▶ **Problem A**:
Decide whether each statement below agrees with the compare-aggregate model page. Answer yes or no for each, and quote the words of the page that settle it.
(i) The page lists two authors.
(ii) All four datasets represent question answering tasks.
(iii) The ablation study appears in Table 3.
▶ **Problem B**:
Answer each question from the compare-aggregate model page. Put each answer on its own line, marked like its question.
(i) At which conference and in what year was the paper presented?
(ii) Which table shows the statistics of the four datasets?
(iii) What research type does the page record?
▶ **Problem C**:
Write what comes next in the compare-aggregate model page, starting after its last sentence.

▶ **Source passage**:
A Compare-Aggregate Model for Matching Text Sequences

Authors: Shuohang Wang, Jing Jiang

ICLR 2017 | Conference PDF | Archive PDF | Plain Text | LLM Run Details

Reproducibility Variable Result LLM Response
Research Type Experimental In this section, we evaluate our model on four different datasets representing different tasks. The first three datasets are question answering tasks while the last one is on textual entailment. The statistics of the four datasets are shown in Table 2. We will fist introduce the task settings and the way we customize the compare-aggregate structure to each task. Then we will show the baselines for the different datasets. Finally, we discuss the experiment results shown in Table 3 and the ablation study shown in Table 4.

▶ **Recorded data**:
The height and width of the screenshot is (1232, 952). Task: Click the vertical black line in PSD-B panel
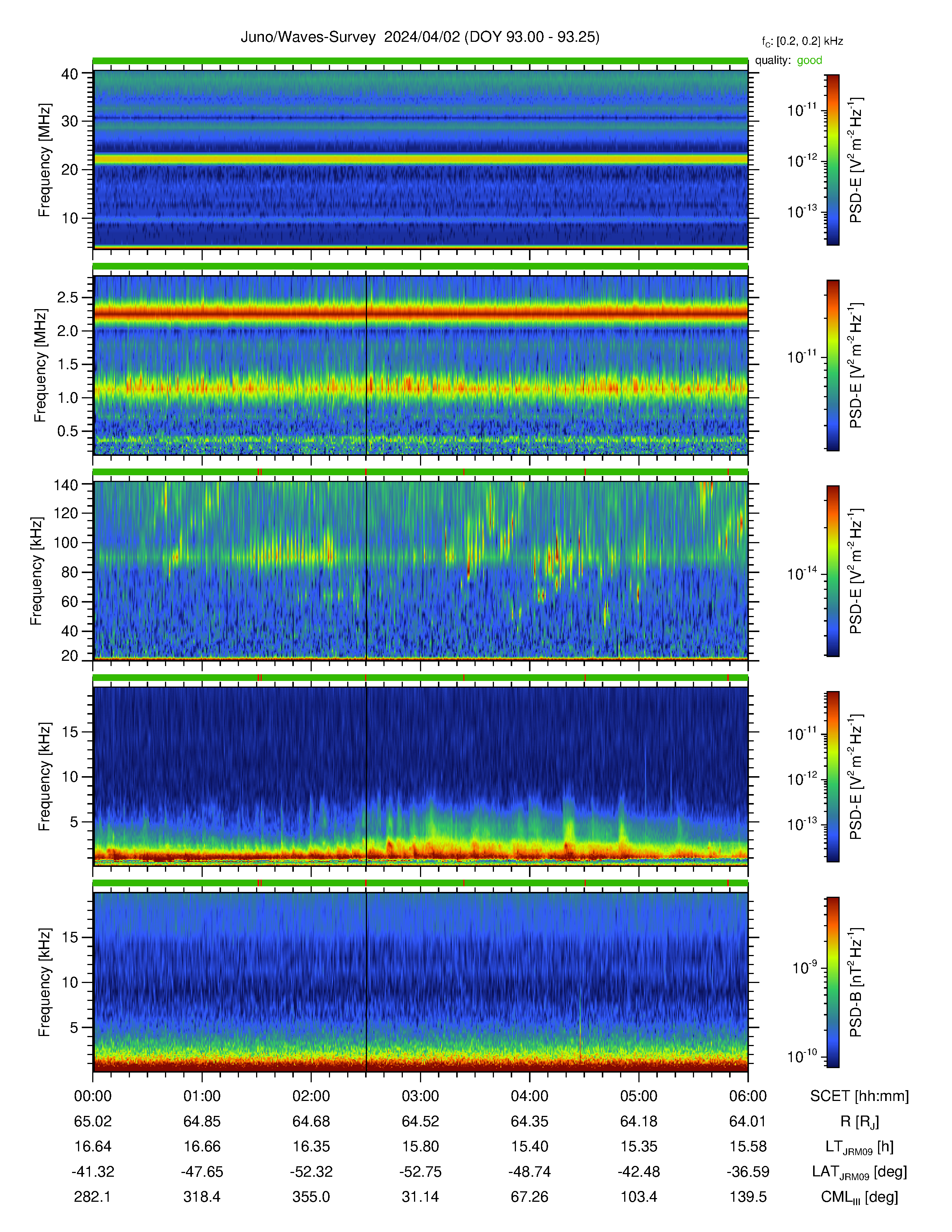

--

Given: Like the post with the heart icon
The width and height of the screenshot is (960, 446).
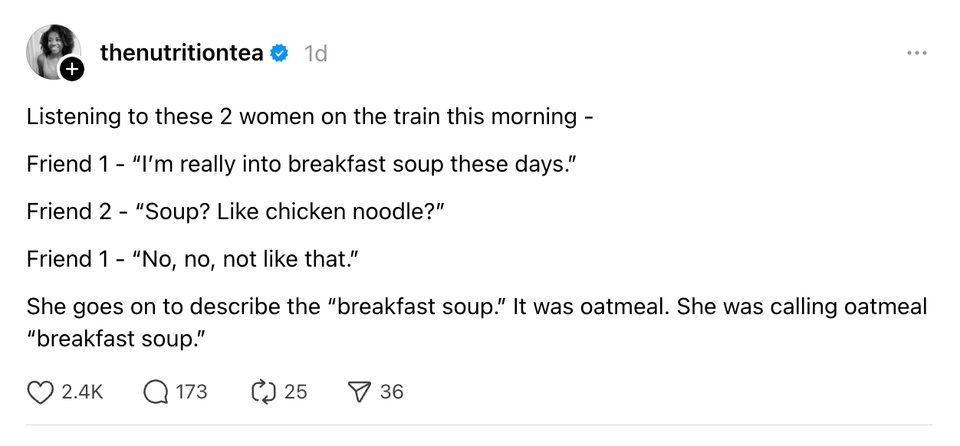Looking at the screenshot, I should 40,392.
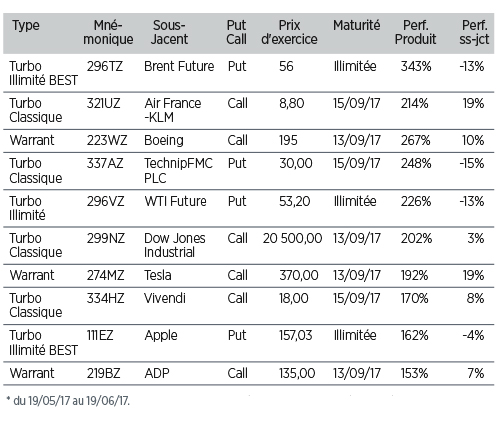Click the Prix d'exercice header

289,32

--

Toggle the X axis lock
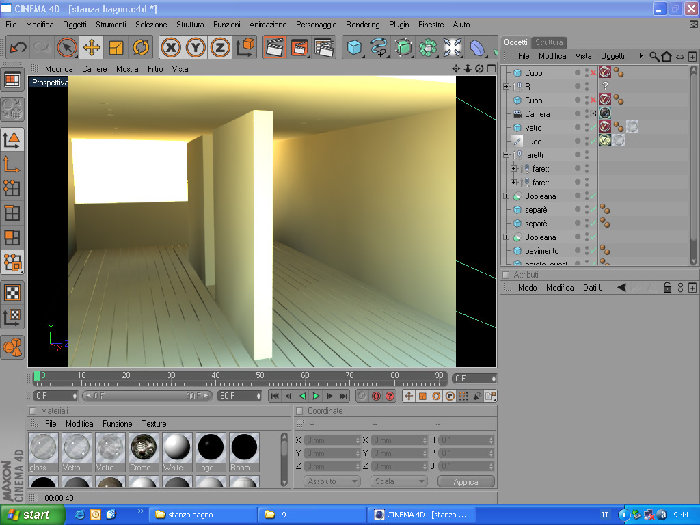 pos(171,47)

▶ **Reply A**:
(i) Yes: "Authors: Shuohang Wang, Jing Jiang"
(ii) No: "The first three datasets are question answering tasks while the last one is on textual entailment."
(iii) No: "the ablation study shown in Table 4"

▶ **Reply B**:
(i) ICLR 2017
(ii) Table 2
(iii) Experimental

▶ **Reply C**:
Researcher Affiliation Academia Shuohang Wang School of Information Systems Singapore Management University shwang.2014@phdis.smu.edu.sg Jing Jiang School of Information Systems Singapore Management University jingjiang@smu.edu.sg
Pseudocode No The paper describes the model architecture and components using text and mathematical equations, but it does not include any structured pseudocode or algorithm blocks.
Open Source Code Yes We have also made our code available online.1 Footnote 1: https://github.com/shuohangwang/Seq Match Seq
Open Datasets Yes We present a model that follows this general framework and test it on four different datasets, namely, Movie QA, Insurance QA, Wiki QA and SNLI. ... For the machine comprehension task Movie QA (Tapaswi et al., 2016)... For the SNLI (Bowman et al., 2015) dataset... For the Insurance QA (Feng et al., 2015) dataset... For the Wiki QA (Yang et al., 2015) datasets...
Dataset Splits Yes The statistics of the four datasets are shown in Table 2. ... Table 2: The statistics of different datasets. Q:question/hypothesis, C:candidate answers for each question, A:answer/hypothesis, P:plot, w:word (average). (Includes columns for 'train', 'dev', and 'test' for each dataset).
Hardware Specification No The paper describes hyper-parameters and software dependencies but does not specify any details about the hardware (e.g., GPU/CPU models, memory) used for running the experiments.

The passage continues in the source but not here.